Репетиция закончена, надо уходить, но уйти невозможно. Уже поздно, но Леопольд Антонович предлагает устроить чаепитие. Завтра рано вставать, но этот чай, эта атмосфера зачаровывает всех участников «Сверчка», и они сидят, сидят... Дольше всех остается Михаил Чехов. Он привык не спать по ночам, любит ночные часы; и когда все расходятся, Сулержицкий и он идут в декоративную мастерскую и вырезают, клеят, красят игрушки для бедной калебовскои комнаты. Сулер разложил на полу мешок и старательно выписывает серой краской надпись на шершавой поверхности будущего пальто старика Калеба. Надпись придется как раз на спине, как это сказано у Диккенса. Пальто должно быть старым и грязным. Леопольд Антонович разводит жидкий кофе и «рисует грязь». Он зевает, трет глаза кулаками и снова рисует или делает куклу с удивленными глазами, либо паяца, такого «страшного», что сам он, глядя на него, начинает хохотать.
Совсем иным, чем в период «Сверчка на печи», был Сулержицкий во время работы Первой студии над «Праздником мира» Герхарта Гауптмана. Острый, нервный, проницательный, он вместе с Вахтанговым разбирал запутанную психологию «больных людей», вводя студийцев в атмосферу пьесы. И другим он был во время постановки «Потопа» Бергера. «Потоп» репетировался долго и нелегко давался. Пьеса не имела ясно выраженного стиля и не выявляла индивидуальности автора. Актеры не знали, следует ли играть ее как драму или как комедию. И то и другое было возможно. Решили играть как комедию. Но юмор скоро иссяк, и репетиции проходили бледно, безрадостно. Пришел Леопольд Антонович и заявил:
— «Потоп» есть трагедия. Со всей искренностью и серьезностью мы будем репетировать каждый момент, как глубоко трагический.

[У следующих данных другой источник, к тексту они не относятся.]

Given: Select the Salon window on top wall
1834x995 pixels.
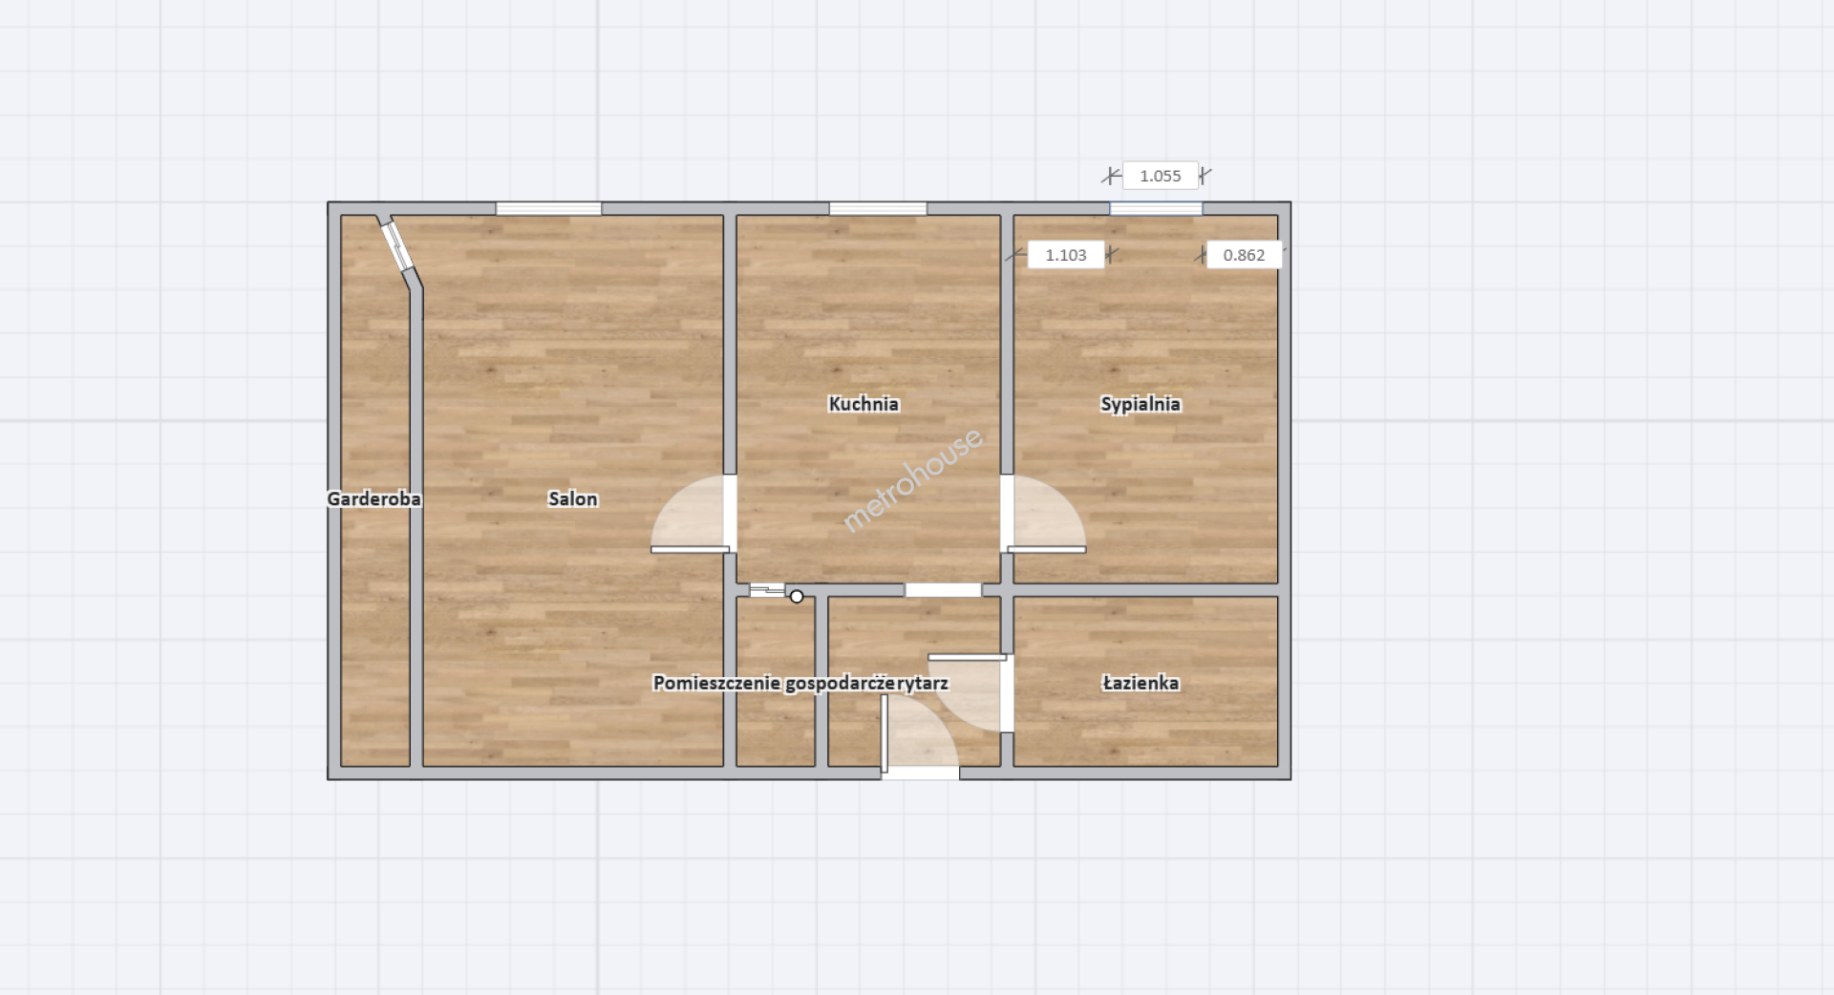Looking at the screenshot, I should [548, 208].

Через полчаса на сцене стоял хохот. «Потоп» как трагедия оказался невероятно смешон. Сулержицкий торжествовал — он вернул актерам юмор «Потопа». Скоро пьеса была показана публике.
Студийцы не раз имели возможность убедиться, как глубоко ценил К. С. Станиславский Сулержицкого-художника, как искренне любил он Сулержицкого-человека. А когда сам Станиславский был однажды опасно болен, Леопольд Антонович ночи просиживал у его постели.

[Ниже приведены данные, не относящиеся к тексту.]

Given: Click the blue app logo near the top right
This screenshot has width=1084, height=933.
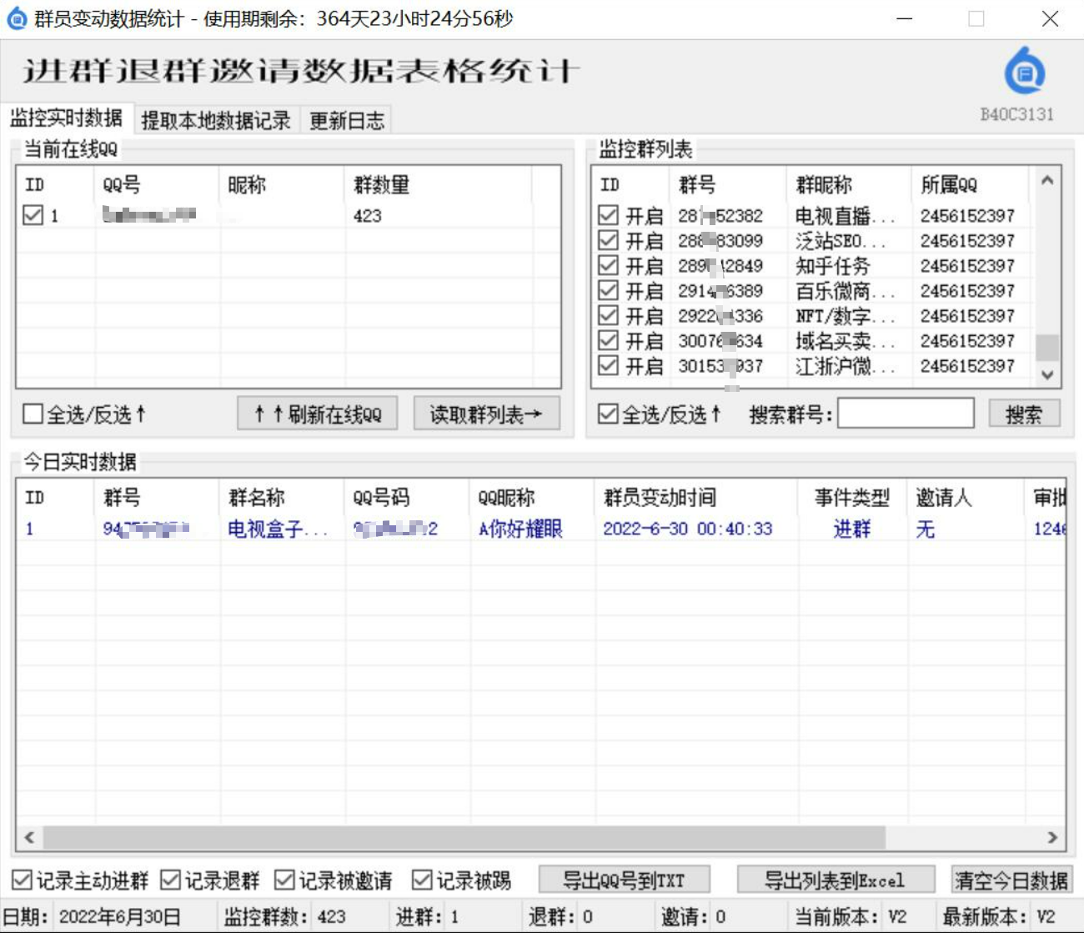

Никогда не щадил себя Сулер, если его помощь нужна была другим. Михаил Чехов вспоминает эпизод, относящийся ко времени первой мировой войны. В качестве призывного он, Чехов, должен был пройти медицинское освидетельствование. Выйдя на рассвете из ворот своего дома, чтобы явиться на призывной пункт, он, к удивлению своему, увидел Сулержицкого. Тот ждал его, чтобы проводить до места, где происходило освидетельствование. В казармах Чехова продержали весь день. Из окна ему было видно, как дождь мочил толпу женщин, старых и молодых, ожидавших своих братьев, мужей и сыновей. Медицинский осмотр продолжался до позднего вечера, и Чехов прошел его одним из последних. Когда он вышел, было уже совсем темно.

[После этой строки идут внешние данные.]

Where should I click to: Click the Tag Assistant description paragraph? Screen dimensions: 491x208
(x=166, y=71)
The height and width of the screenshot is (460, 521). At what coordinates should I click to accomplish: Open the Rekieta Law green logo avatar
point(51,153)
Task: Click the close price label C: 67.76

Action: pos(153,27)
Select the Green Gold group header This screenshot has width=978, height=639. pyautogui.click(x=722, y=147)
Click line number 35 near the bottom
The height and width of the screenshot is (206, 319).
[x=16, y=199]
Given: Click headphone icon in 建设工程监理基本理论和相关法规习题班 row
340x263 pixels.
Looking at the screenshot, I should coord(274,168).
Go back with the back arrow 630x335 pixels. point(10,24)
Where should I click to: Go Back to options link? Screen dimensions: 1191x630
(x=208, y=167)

— Ну как? — услышал он тихий, ласковый голос.
Михаил Чехов обернулся. Подле него стоял Леопольд Антонович Сулержицкий, промокший от проливного дождя. Он весь день ожидал его у призывного пункта...
Вахтангов
Все это было так не похоже на то, что происходило в Вене и в Берлине. И атмосфера в Студии и в театре, и рабочая обстановка, и отношения людей друг с другом. Михаил Александрович не мог этого не чувствовать, не мог не понимать. И чем больше понимал и чувствовал, тем больше уходил в свои воспоминания о прошлом.